イメージとしては、DMARCは受付に渡しておく対応マニュアルです。SPFとDKIMが「本人確認の方法」だとすれば、DMARCは「確認が取れなかった相手をどう扱うか」を定めた指示書にあたります。さらに、「その後どうなったか報告してください」という依頼までセットになっています。
SPFとDKIMだけでは、認証に失敗したメールをどう処理するかは受信側の判断に委ねられていました。DMARCは、その判断基準をドメインの持ち主自身が示せるようにしたものです。
DMARCで指定できる方針
DMARCでは、認証に失敗したメールの扱いを3段階から選べます。
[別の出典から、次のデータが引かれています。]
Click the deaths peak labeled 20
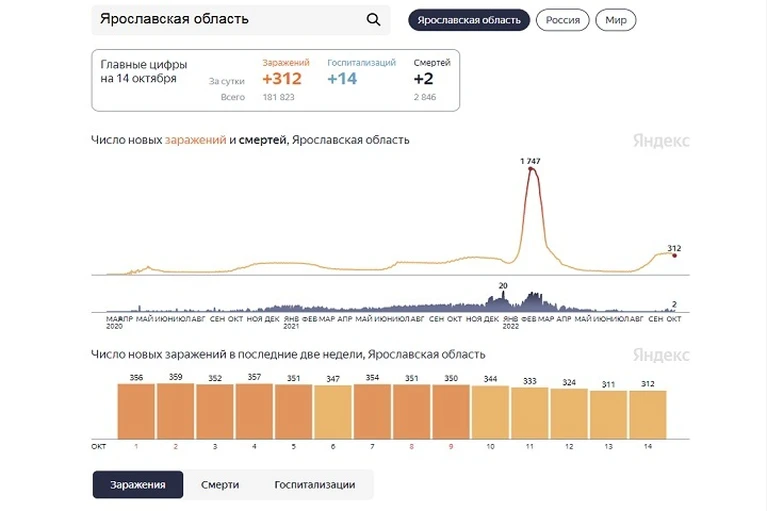This screenshot has width=767, height=511. [x=503, y=292]
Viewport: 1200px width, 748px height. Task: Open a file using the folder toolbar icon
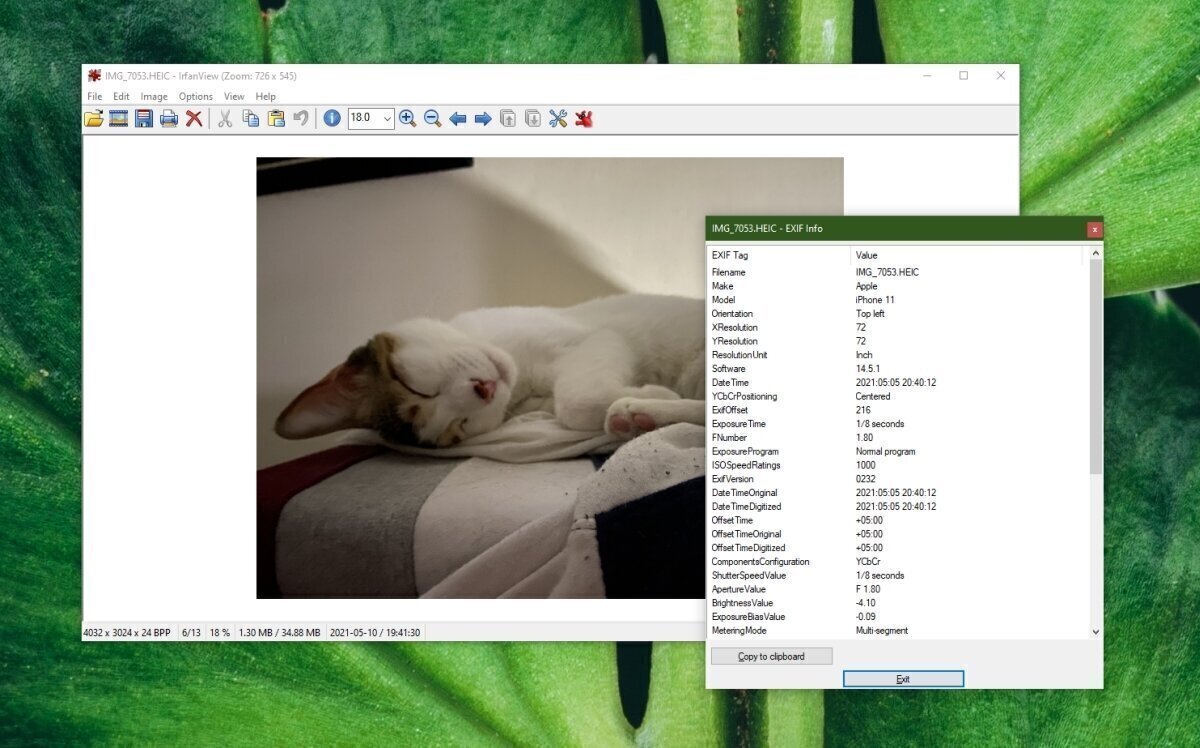92,118
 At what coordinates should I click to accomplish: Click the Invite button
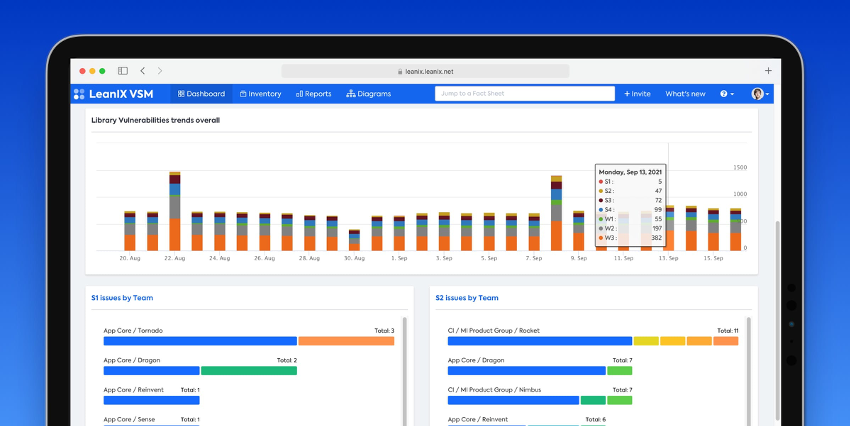coord(637,94)
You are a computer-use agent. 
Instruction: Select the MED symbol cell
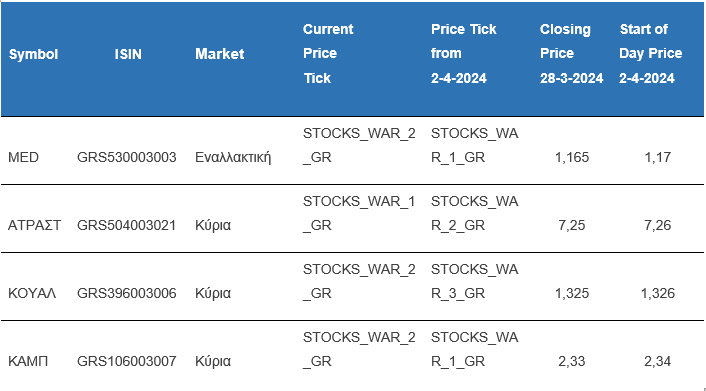[23, 157]
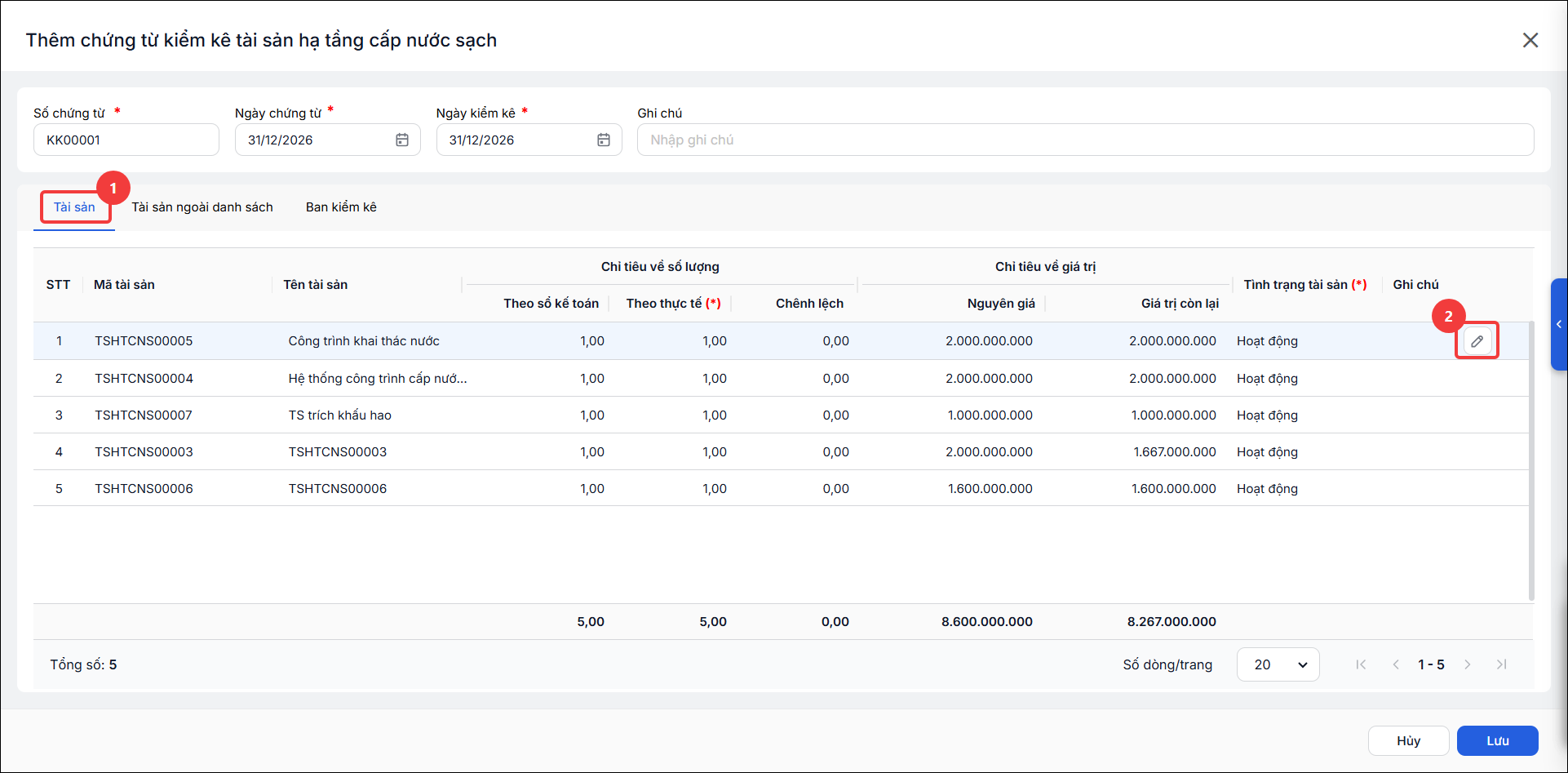The height and width of the screenshot is (773, 1568).
Task: Focus the Ghi chú note input field
Action: coord(1085,140)
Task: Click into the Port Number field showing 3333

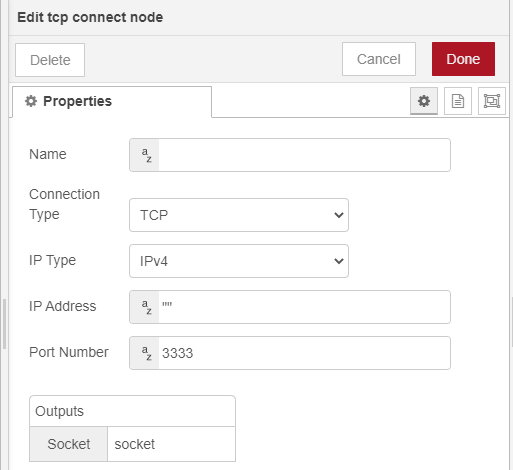Action: click(x=304, y=353)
整理すると次のとおりです。
| 方針 | 受信側の対応 | 使う場面 |
|---|---|---|
| none | 何もせず通常どおり配送 | 導入直後の様子見 |
| quarantine | 迷惑メールとして隔離 | 段階的な強化 |
| reject | 受け取り自体を拒否 | 本格的な運用 |
レポート機能という特徴
DMARCのもう1つの大きな特徴がレポート機能です。設定しておくと、受信側のメールサーバーから「あなたのドメインを名乗るメールをこれだけ受け取り、認証はこうなりました」という報告が届きます。
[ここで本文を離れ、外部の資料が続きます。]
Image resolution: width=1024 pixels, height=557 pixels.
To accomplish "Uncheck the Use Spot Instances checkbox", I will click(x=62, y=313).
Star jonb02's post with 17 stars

これにより、自社ドメインがなりすましに悪用されていないかを把握できます。また、自社の正規のメールが認証に失敗していないかも確認できるため、設定の見直しにも役立ちます。
導入の進め方
DMARCは、いきなり厳しい設定にすると正規のメールまで届かなくなるおそれがあります。そのため、まずは「none」で運用してレポートを集め、自社のメールがすべて正しく認証されていることを確認してから、段階的に強い方針へ移行するのが定石です。
なお、DMARCはSPFやDKIMが正しく設定されていることが前提となります。SPF・DKIM・DMARCの3つをそろえて初めて、なりすまし対策として十分に機能します。近年は大手のメールサービスが送信側にこれらの設定を求めるようになっており、その重要性は年々高まっています。
設定自体は、DNSにTXTレコードを1件追加するだけで完了します。「v=DMARC1」で始まる書式に、採用する方針とレポートの送り先を記述する形です。作業そのものは難しくありませんが、その後にレポートを読み解き、少しずつ方針を強めていく運用のほうに手間がかかります。
届くレポートは機械向けの形式で読みにくいため、内容を見やすく整理してくれる専用のサービスを利用するのが一般的です。手間はかかりますが、自社のブランドを守り、メールを確実に届けるための投資と考えるとよいでしょう。